THE PROBLEM
Retype exactly the stretch of lines that begins at the line containing "At what coordinates should I click to accomplish: Collapse" and ends at the last line of the data, with no other lines.
........
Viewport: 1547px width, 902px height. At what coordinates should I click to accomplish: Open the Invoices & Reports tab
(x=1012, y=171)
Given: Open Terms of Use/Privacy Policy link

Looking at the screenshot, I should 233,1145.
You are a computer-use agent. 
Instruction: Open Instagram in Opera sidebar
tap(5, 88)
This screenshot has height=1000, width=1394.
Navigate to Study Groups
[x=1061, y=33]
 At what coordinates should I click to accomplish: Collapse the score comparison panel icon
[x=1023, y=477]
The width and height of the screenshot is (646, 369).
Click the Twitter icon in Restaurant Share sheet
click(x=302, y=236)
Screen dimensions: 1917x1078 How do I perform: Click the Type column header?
........
WRITTEN REPLY
 At what coordinates should I click to accomplish: Collapse the score comparison panel icon
[x=1023, y=477]
The width and height of the screenshot is (646, 369).
Click the Twitter icon in Restaurant Share sheet
click(x=302, y=236)
Screen dimensions: 1917x1078 How do I perform: Click the Type column header?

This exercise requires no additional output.